Long-term, significant seizure reductions >50% from baseline have been previously reported for CDKL5 patients receiving oral GNX up to 1800mg/day27.
The PhIII trial in PCDH19 is the first-ever epilepsy trial to be stratified on the basis of a predictive biomarker (allopregnanolone-sulfate or “allo-s” for short). Low levels of allo-s have been strongly correlated with response to oral GNX in prior testing28.
The pursuit of better treatments for lethal & debilitating conditions such as RSE, treatment-resistant depression and developmental disorders combines an economic rationale with a higher purpose.

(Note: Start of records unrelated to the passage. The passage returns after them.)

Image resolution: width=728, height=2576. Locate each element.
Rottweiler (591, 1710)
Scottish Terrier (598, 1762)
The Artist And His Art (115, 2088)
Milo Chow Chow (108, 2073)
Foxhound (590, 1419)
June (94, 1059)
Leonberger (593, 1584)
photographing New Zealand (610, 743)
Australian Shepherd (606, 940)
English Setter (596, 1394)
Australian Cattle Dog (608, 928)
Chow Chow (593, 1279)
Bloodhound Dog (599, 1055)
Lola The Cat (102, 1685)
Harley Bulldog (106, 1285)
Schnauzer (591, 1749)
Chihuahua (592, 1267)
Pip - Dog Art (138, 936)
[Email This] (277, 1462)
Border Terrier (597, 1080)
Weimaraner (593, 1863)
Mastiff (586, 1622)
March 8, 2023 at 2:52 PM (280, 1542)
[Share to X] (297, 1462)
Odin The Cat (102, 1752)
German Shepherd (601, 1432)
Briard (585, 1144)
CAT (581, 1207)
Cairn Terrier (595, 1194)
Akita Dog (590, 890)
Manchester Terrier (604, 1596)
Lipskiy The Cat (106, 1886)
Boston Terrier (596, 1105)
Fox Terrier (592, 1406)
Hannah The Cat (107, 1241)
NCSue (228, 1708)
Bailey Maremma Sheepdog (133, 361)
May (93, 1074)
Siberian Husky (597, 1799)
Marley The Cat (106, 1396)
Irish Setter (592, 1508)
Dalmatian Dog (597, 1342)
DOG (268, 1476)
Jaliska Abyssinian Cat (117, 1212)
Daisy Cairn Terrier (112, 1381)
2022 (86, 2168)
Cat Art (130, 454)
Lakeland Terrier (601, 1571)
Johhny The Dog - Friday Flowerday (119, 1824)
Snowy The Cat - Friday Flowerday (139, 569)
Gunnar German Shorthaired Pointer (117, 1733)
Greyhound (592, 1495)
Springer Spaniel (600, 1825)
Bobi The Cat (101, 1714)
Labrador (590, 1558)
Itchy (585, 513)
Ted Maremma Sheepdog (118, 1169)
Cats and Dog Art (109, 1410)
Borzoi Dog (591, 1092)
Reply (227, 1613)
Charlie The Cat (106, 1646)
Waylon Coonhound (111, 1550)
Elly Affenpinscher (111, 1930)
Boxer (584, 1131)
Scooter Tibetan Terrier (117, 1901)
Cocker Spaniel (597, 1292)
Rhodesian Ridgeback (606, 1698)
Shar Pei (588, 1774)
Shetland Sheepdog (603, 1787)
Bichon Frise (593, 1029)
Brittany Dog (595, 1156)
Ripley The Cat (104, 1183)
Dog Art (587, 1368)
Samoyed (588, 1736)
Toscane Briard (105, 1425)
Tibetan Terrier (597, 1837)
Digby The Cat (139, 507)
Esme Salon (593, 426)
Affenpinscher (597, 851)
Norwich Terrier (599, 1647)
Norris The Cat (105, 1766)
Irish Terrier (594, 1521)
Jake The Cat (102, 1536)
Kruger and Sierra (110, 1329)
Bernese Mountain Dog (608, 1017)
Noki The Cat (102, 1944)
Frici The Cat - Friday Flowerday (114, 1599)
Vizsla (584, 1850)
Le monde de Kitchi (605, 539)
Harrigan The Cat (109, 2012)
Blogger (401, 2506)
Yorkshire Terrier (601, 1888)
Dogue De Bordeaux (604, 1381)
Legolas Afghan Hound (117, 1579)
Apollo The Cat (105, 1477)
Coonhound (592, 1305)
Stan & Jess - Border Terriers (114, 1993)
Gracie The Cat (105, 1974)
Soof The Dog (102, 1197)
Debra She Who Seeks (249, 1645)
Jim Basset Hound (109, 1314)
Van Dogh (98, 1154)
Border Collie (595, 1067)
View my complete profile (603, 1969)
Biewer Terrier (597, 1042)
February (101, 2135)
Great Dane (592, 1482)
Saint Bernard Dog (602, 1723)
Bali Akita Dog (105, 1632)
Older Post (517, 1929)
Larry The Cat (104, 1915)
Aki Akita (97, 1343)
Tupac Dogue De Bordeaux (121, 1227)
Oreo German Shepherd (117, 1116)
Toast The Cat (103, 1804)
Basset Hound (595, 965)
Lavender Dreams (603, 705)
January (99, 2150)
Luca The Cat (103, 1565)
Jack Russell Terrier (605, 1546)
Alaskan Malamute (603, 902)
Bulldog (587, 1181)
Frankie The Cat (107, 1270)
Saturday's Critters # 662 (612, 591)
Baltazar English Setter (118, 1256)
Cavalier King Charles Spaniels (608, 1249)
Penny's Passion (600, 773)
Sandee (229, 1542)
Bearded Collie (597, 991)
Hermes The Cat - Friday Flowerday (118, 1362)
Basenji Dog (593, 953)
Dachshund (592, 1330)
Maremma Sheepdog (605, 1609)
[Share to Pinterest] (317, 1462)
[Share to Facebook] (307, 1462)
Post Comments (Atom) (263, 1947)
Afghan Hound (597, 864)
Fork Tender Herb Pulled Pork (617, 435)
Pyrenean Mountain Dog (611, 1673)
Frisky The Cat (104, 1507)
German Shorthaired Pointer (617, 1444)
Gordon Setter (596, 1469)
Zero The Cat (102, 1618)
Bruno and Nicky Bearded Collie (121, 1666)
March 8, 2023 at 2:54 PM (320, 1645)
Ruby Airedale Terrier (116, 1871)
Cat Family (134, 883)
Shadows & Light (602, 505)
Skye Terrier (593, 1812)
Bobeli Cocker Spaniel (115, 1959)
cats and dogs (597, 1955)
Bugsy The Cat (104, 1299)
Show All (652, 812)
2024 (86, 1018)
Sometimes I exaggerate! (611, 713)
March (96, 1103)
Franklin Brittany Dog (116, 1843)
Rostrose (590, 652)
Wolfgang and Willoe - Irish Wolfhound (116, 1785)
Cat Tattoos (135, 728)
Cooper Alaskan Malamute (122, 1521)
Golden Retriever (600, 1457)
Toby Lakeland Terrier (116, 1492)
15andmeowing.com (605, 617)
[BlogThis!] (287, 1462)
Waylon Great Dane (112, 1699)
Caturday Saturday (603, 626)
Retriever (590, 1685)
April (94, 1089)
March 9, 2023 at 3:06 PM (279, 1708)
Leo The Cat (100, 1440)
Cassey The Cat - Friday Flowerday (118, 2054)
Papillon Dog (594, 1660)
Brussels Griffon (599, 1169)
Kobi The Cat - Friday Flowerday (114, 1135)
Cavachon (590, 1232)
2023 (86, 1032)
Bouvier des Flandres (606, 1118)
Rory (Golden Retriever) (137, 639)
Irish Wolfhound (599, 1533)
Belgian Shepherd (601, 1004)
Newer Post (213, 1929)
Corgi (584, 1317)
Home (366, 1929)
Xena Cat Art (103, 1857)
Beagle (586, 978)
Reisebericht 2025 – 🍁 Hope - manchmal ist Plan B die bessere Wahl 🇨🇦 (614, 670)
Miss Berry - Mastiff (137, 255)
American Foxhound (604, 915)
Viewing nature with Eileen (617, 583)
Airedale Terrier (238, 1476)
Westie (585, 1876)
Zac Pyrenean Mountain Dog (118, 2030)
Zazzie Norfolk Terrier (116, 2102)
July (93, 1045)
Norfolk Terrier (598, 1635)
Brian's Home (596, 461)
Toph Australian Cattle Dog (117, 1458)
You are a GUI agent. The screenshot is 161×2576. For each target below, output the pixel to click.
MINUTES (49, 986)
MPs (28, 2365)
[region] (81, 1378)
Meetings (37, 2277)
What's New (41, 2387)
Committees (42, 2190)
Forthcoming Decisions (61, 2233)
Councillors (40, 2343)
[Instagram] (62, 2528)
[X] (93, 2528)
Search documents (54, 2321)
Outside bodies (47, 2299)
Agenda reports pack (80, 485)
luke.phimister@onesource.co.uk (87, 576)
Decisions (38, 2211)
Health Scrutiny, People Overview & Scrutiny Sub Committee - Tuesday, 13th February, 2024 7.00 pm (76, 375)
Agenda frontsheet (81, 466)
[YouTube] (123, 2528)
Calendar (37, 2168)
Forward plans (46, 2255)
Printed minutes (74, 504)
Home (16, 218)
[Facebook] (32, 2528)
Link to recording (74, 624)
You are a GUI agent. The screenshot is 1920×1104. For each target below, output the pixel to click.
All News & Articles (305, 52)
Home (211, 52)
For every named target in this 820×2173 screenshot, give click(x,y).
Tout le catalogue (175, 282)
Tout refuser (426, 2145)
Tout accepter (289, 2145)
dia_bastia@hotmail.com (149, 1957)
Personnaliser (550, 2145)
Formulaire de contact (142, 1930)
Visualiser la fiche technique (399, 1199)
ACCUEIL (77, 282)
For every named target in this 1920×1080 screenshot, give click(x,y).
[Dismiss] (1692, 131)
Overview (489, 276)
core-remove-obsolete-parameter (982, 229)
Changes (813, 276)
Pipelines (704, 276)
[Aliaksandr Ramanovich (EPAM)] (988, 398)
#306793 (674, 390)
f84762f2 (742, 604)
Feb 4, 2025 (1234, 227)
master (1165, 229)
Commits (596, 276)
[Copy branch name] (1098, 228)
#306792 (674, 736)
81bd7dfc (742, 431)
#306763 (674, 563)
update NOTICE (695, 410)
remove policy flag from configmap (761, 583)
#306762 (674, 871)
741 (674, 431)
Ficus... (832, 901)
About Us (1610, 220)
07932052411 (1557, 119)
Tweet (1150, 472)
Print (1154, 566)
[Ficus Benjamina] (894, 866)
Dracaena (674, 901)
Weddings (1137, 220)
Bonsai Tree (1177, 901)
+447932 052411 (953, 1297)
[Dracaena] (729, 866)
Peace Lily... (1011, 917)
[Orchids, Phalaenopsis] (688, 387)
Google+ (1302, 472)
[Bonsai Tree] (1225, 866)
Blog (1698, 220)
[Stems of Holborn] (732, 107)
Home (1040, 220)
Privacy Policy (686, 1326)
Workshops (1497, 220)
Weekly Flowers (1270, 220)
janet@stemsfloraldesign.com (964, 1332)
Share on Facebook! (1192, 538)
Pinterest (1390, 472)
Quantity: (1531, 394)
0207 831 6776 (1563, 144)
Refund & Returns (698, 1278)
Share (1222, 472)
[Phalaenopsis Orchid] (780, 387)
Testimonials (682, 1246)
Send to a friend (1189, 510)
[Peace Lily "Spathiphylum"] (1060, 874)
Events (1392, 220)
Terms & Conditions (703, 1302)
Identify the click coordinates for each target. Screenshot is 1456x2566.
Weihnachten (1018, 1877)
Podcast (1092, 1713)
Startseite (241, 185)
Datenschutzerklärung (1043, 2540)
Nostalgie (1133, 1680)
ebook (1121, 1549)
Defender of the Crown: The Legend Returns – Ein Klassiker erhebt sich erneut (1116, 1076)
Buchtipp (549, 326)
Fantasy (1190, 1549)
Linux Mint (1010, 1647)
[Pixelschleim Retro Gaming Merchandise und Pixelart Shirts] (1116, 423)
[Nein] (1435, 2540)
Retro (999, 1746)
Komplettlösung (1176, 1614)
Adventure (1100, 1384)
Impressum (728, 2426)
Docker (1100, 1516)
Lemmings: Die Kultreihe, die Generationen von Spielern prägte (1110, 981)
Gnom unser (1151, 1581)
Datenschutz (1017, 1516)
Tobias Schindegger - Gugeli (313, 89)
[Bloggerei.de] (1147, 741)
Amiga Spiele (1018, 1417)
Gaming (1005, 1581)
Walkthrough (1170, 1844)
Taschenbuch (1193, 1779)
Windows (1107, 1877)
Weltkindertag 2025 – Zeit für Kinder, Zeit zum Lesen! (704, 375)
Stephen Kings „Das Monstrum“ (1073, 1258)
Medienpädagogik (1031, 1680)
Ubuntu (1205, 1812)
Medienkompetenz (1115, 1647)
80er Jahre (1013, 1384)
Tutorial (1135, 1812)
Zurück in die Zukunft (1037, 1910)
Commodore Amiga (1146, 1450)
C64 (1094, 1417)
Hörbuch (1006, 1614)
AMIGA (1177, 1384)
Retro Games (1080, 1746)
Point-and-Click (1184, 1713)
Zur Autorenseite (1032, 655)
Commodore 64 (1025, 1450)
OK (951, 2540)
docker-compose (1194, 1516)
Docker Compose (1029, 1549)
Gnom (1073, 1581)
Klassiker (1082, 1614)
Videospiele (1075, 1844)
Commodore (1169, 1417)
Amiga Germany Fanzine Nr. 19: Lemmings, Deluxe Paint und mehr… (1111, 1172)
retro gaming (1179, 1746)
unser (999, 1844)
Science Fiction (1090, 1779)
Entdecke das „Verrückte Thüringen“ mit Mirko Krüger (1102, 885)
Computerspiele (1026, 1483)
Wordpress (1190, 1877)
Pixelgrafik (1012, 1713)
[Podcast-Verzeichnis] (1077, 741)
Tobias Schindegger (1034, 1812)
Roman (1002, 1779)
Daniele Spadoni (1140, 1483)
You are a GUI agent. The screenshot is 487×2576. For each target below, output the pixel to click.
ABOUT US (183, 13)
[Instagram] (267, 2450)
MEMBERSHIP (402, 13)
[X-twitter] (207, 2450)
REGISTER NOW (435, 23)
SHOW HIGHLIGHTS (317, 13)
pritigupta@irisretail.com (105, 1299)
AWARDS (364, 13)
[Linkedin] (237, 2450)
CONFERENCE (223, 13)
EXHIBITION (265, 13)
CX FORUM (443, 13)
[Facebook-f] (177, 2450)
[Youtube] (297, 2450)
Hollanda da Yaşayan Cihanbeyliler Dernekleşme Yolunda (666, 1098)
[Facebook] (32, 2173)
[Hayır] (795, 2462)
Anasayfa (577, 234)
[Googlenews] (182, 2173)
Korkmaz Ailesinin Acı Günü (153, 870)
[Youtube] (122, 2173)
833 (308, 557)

IV GNX has demonstrated paradigm-changing efficacy and safety outcomes in RSE, and data generated in PPD cross-validate the drug’s PK/PD, dose response and therapeutic window.
Additional indications for IV GNX could include treatment-resistant depression – similarly to how IV ketamine is currently used off-label in specialized infusion centers – and even neurodegenerative conditions.
Ongoing trials of oral GNX offer hope for children suffering from treatment-resistant seizures and severe developmental disorders.